For analytics purposes, I'm looking at large sets of IP addresses in server log files. I'm trying to perform reverse-DNS lookups to understand where traffic is coming from - e.g. what percentage of IPs resolve to corporations, schools, government, international etc.
Despite a bunch of optimizations, individually reverse-DNS'ing every IP address still appears to be fairly expensive though. So -
is there any way to obtain an entire range of IPs from a reverse-DNS?
If yes, this could greatly reduce the number of actual reverse-DNS lookups.
Example (numbers slightly obfuscated):
- Log file contains a request from an IP
128.151.162.17
- Reverse DNS resolves to
11.142.152.128.in-addr.arpa 21599 IN PTR alamo.ceas.rochester.edu
- (So this is a visitor from Rochester University, rochester.edu)
- Now, would it be safe to assume that all at least all IPs from
128.151.162.*
will also resolve to rochester.edu? - What about
128.151.*.*
? Is there a way to get the exact IP range?
Not really, no; in extremely rare cases you might be able to do a DNS zone transfer query to get all the records in the zone (the whole /24, generally), but there's a very low chance that the name server you're querying will respond to this request. Expect one query per address for reverse DNS (sorry!).
Generally speaking, probably, as a university they're likely to own the whole /24. However, that's not a good rule to apply as a general case; a smaller school might not have a whole /24, or might not have it in reverse DNS.
The reverse DNS itself is going to be pretty hit-or-miss - in many cases it'll be just generated names under the ISP's hostnames or no records at all. For better data, we're going to make things even more expensive - you should also look at data from whois.
For example, here's the info from that Rochester IP - it shows the size of the allocation (the whole /16 range, so in this case that applies to
128.151.*.*
) and the organization it's allocated to.The whois info should provide a great source of truth for the info you want, and has the upside of being able to see what range that applies to. The downside is that for smaller allocations, a range will often just show as belonging to the ISP instead of the end customer. Combining both whois and reverse DNS should provide the best information (and be ridiculously slow).

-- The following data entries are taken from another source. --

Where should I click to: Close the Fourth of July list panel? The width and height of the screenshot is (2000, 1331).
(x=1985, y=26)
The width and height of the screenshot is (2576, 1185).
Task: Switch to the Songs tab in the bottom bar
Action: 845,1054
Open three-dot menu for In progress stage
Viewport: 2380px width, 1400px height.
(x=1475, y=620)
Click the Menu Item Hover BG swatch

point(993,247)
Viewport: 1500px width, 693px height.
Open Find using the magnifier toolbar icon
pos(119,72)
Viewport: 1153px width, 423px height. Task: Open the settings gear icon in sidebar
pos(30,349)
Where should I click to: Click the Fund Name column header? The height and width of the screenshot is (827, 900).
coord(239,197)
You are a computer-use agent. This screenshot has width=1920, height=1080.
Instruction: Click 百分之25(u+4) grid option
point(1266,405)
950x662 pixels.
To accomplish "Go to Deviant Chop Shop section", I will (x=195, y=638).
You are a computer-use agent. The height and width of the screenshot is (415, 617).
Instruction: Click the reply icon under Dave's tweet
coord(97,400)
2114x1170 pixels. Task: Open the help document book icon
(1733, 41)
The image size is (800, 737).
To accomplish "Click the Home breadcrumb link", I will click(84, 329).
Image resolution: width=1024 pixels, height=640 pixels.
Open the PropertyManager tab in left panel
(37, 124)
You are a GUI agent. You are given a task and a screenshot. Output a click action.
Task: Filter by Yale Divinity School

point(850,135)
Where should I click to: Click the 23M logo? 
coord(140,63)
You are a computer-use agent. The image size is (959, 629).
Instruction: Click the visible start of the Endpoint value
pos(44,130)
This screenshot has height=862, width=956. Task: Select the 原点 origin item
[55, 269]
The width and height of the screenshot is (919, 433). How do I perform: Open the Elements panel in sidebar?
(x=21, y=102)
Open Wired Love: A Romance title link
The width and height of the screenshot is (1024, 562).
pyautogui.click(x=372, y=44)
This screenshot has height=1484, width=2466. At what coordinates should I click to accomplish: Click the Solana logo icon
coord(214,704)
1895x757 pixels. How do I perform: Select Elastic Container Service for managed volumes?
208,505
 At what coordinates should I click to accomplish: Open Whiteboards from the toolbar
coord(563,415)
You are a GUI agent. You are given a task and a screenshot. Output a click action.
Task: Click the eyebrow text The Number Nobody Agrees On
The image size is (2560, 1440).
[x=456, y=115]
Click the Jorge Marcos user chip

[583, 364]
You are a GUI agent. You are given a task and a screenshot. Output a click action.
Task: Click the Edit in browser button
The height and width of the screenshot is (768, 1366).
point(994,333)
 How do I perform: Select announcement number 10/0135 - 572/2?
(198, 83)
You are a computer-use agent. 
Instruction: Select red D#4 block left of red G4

You can generally get info about netblocks from whois (eg
whois 128.151.162.17
refers toCIDR: 128.151.0.0/16
), but you'll probably find that there's some variation in the format of the responses you get depending on which registry is involved, and also that whois servers are likely to cap the number of requests you can make. Also note that netblocks are typically nested with smaller ones inside larger ones, and so you may get info about multiple netblocks for one IP.A DNS request packet can contain multiple requests, which may speed things up if you need to resolve a lot of requests, but the main techniques you need are to paralellise requests, and to cache responses.
General advice about this kind of algorithm:
Generally you'll find the data is nearly infinitely cacheable. The data changes so rarely that you might as well do it in batch and save the data to a on-disk cache that all your code uses. The TTL on the data might be 1 hour, but when I was on the internet mapping project we found that as far as domains changing, the data was stable for more than a year.
If you are doing a lot of DNS queries, rate-limit how many you send to any particular DNS server. Otherwise it is rude at best, and a DoS attack at worst.
If you are doing the lookups "on demand", just use some kind of write-through cache and you should be fine.